— START Document segment —
A Green self-revealing finding was identified for the licensees failure to follow Administrative Procedure 0.47, Control of In-Process Material, Specifically, a maintenance technician obtained a spare o-ring from an uncontrolled toolbox and that o-ring was then installed in the Main Turbine Control Valve 3 hydraulic fitting. The o-ring was the wrong size and caused a hydraulic leak that required taking the turbine off line and shutting down the reactor from 70 percent power.
Description.
On November 11, 2009, control room operators received an alarm indicating a lowering inventory of main turbine hydraulic fluid. The licensees investigation determined that the cause of the alarm was a hydraulic fluid leak from the same fitting on Governor Valve 3 that had required a plant shutdown five days earlier, on November 6, 2009. Because the leak was non-isolable, the licensee removed the turbine from service and manually shut down the reactor.
The licensees investigation of the leak determined that on November 6, 2009, the maintenance technician who performed the repair of the failed hydraulic fitting was not provided with the required o-ring to complete the assembly of the new fitting. Contrary to the requirements of Administrative Procedure 0.47, Control of In-Process Material, Revision 15, the technician repaired the leak using an o-ring that he had selected from a toolbox instead of from the warehouse, and did not verify that the selected o-ring was the correct o-ring for that application. Although the selected o-ring fit into its groove in the valve, its cross-section was too large. As a result, when the technician assembled the valve, the o-ring prevented a reliable fit between adjacent metal parts. The resulting fit was adequate to prevent a leak during the post-maintenance test, but after several days of operation was not adequate to prevent the leak that prompted operators to shut down the plant. The technicians selection and installation of an incorrect o-ring thus directly caused an unplanned plant shutdown.
The inspectors reviewed the licensees root cause investigation conducted under CR-CNS-2009-09606. The licensees planned corrective actions include implementing additional controls over parts in toolboxes, completing case study training for site personnel and placing additional programmatic controls over main turbine hydraulic system parts.
— END Document segment —
— START Given records —
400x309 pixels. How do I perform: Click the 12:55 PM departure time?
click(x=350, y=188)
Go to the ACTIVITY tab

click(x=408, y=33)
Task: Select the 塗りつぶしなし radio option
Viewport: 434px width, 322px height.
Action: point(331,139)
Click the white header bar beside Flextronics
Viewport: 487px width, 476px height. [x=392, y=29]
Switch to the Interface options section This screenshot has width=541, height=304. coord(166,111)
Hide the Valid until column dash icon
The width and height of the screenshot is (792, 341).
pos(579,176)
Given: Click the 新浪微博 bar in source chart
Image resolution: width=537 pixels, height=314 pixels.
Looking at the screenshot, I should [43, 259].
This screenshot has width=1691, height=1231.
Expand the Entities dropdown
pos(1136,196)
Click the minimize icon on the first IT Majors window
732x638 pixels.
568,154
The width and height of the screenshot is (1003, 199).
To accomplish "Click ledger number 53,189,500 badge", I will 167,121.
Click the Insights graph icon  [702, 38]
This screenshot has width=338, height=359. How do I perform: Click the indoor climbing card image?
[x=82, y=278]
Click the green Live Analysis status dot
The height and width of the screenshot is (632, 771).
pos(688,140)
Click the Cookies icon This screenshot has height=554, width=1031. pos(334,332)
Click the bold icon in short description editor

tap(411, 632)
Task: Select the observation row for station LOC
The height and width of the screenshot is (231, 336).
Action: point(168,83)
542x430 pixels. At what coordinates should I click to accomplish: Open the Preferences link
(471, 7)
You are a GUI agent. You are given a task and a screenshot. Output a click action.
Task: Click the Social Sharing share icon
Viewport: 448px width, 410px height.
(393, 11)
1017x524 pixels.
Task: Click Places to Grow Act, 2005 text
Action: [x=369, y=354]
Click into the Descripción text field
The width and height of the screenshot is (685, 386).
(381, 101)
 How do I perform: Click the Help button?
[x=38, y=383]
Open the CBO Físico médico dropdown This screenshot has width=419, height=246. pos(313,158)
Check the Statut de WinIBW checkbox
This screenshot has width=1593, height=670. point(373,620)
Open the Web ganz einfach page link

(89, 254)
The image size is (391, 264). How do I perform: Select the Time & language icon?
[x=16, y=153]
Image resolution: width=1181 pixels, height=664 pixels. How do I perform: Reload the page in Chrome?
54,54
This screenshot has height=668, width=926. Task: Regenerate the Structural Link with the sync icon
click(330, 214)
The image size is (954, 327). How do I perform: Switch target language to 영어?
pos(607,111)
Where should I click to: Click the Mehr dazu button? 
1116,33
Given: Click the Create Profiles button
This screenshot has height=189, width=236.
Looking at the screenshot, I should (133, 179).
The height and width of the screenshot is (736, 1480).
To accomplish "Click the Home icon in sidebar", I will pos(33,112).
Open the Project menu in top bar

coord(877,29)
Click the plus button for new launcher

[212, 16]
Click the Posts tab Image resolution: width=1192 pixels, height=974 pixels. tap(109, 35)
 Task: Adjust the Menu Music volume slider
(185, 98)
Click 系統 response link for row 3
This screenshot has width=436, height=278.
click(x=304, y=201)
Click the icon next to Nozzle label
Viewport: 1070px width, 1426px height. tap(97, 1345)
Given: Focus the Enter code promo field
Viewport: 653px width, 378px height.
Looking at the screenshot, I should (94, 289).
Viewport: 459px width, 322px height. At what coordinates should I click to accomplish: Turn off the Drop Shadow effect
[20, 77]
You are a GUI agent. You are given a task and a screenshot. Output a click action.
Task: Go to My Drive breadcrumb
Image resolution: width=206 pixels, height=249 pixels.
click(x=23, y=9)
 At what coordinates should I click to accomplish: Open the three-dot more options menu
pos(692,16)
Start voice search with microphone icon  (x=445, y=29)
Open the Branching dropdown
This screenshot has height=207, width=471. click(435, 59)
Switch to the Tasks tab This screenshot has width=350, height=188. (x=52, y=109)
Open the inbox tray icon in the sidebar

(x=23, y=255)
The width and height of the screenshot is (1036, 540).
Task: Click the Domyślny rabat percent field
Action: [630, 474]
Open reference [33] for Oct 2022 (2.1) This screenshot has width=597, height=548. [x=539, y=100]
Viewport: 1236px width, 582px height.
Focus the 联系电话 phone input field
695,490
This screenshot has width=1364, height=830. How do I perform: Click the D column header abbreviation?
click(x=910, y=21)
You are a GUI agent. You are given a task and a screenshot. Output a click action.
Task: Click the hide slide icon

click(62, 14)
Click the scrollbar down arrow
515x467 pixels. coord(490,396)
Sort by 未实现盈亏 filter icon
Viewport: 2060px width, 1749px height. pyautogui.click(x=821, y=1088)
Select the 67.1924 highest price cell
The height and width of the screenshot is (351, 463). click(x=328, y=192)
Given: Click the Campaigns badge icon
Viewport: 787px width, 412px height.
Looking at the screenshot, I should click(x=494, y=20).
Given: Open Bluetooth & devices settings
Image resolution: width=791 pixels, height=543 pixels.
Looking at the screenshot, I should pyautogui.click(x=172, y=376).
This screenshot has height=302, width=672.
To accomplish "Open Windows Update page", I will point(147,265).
— END Given records —
*Problem A*:
Answer these questions using the inspection finding on the o-ring leak:
(i) From what power level was the reactor shut down?
(ii) On what date did control room operators receive the alarm about lowering hydraulic fluid inventory?
(iii) Under which condition report was the licensee's root cause investigation conducted?
*Problem B*: Condense the paragraph of the inspection finding on the o-ring leak that begins "The licensees investigation of the leak determined" into a short bulleted list that keeps its main facts.
*Problem C*: Extend the inspection finding on the o-ring leak with the next part, picking up after its final sentence.

*Response A*:
(i) 70 percent power
(ii) November 11, 2009
(iii) CR-CNS-2009-09606

*Response B*:
- During the November 6, 2009 repair of the failed hydraulic fitting, the maintenance technician was not given the required o-ring to finish assembling the new fitting.
- Contrary to Administrative Procedure 0.47, Control of In-Process Material, Revision 15, the technician took an o-ring from a toolbox instead of the warehouse and did not verify that it was correct for the application.
- The o-ring fit its groove, but its cross-section was too large, so it prevented a reliable fit between adjacent metal parts.
- The fit held during the post-maintenance test but failed after several days of operation, causing the leak that led operators to shut down the plant.
- Selecting and installing the incorrect o-ring directly caused an unplanned plant shutdown.

*Response C*:
Analysis The performance deficiency associated with this finding was the licensees failure to follow the requirements of Administrative Procedure 0.47, Control of In-Process Material. The finding is more than minor because it adversely affected the configuration control attribute of the initiating events cornerstone, and adversely affected the cornerstone objective to limit the likelihood of those events that upset plant stability and challenge critical safety functions during shutdown as well as power operations, in that this finding resulted in a condition that prompted a plant shutdown from 70 percent power. In accordance with Manual Chapter 0609 Attachment 4, the inspectors used the Phase 1 Initial Screening and Characterization worksheet to determine that the finding has very low safety significance because it did not result in the loss of any system safety function. The cause of this finding is related to human performance cross cutting component of work practices because the involved maintenance personnel proceeded in the face of uncertainty when obtaining replacement o-rings H.4(a).
Enforcement.
Enforcement action does not apply because the performance deficiency did not involve a violation of a regulatory requirement. Because this finding does not involve a violation of regulatory requirements and has very low safety significance, it is is identified as FIN 05000298/2009005-12, "Failure to Follow Procedure For Control of Material.
.5 Procedure Noncompliance Causes Fire in Heater Bay
a. Inspection Scope
On October 7, 2009, control room operators declared a Notification of Unusual Event due to the occurrence of a fire in the turbine building heater bay that took longer than ten minutes to extinguish. The fire was caused by the failure of a weld pre-heating blanket which ignited nearby combustible material. The event was reviewed by the inspectors and a green noncited violation was identified for the licensees failure follow procedures for implementation fo the fire protection program. This finding is described below. This Licensee Event Report is closed.
b. Findings
Introduction.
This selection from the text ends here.